Dealing with UX Designer Imposter Syndrome
Faking it, until you make it as a less experienced designer
When you’re first starting out in design, it can be exciting and scary at the same time. Exciting because you finally get to do something that will hopefully change the lives of millions of users. Scary because you know you’re a complete noob and it’s only a matter of time before everyone knows.
Here are common things I hear from less experienced designers and my response to them.
“My work isn’t good enough”
No, your work is probably not that good. Let’s face it, any designer first starting out is going to have mediocre work. However, don’t be bummed out because it happens to everyone who starts something new. The only way to get better is to DO more work and get feedback from your peers, preferably more senior designers. This work doesn’t have to be for actual clients either — go and find a company you want to work for and find a problem they are facing and conduct a case study with research, design, and testing.
“No one will hire me without real experience”
It is true that companies will not flock to you because you put on your Linkedin that you’re a UX Designer. You will need to show that you can do the job. Do some free work for a friend’s website, build it out into a case study, and create an online portfolio showcasing that work. This can be coded by hand or find a template on check out the portfolio templates on Squarespace. Companies want to see that you’ve done related work, whether it’s real or not. They want to understand your PROCESS and the way you THINK.

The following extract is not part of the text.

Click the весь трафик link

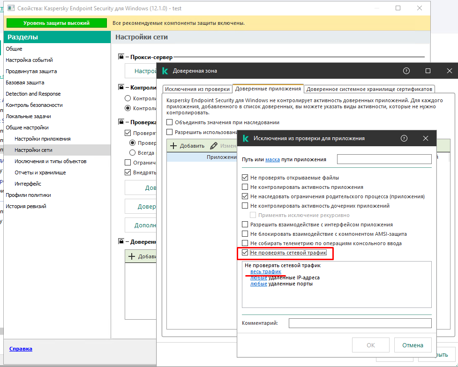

“I’m not as ‘creative’ as other designers”
What is creativity nowadays? Is it bright gradients or animating illustrations? Browsing on sites like Dribbble and Behance can make you feel inadequate, but most of the designs on those sites haven’t seen the light of day and are just there to be visually-pleasing.

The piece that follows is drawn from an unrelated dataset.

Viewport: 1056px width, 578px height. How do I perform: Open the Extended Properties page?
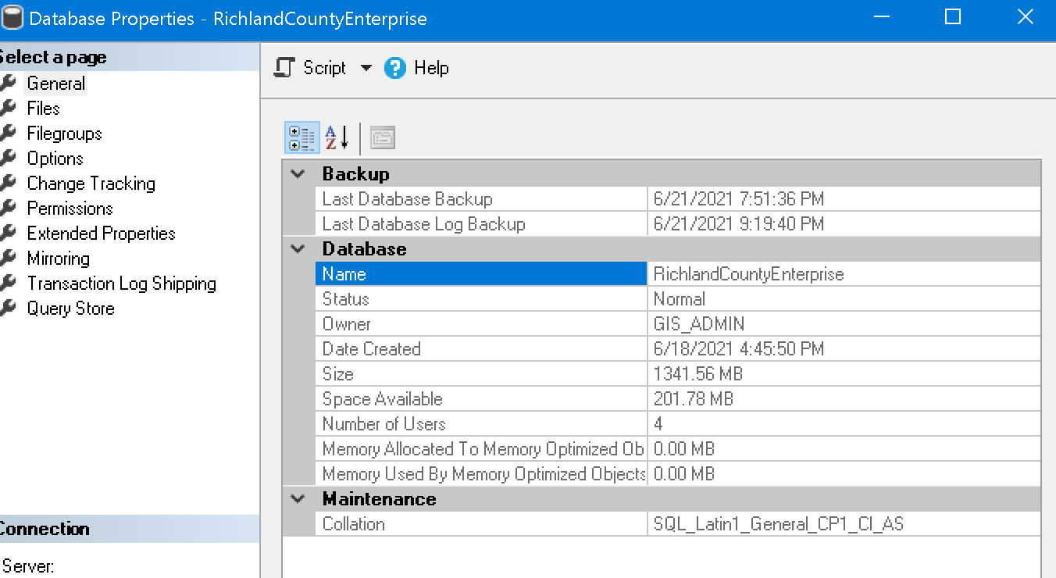click(101, 234)
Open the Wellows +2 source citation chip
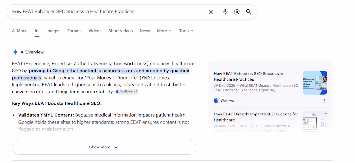The width and height of the screenshot is (355, 163). point(127,92)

Creativity comes out of a need. Find a need and you’ll be surprised of the things you can think of to solve for that need.
Fake it until you make it
You may feel rejected, inadequate, and doubtful about your design work. When looking at your past work or even your current work, you probably see that it’s not as good as it could be, but you don’t know how to make it better. This is your “design eye” coming out and saying that it’s not good enough. The more you do, see, read, write, the more your actual designs will come closer to your “design eye”. You WILL get better.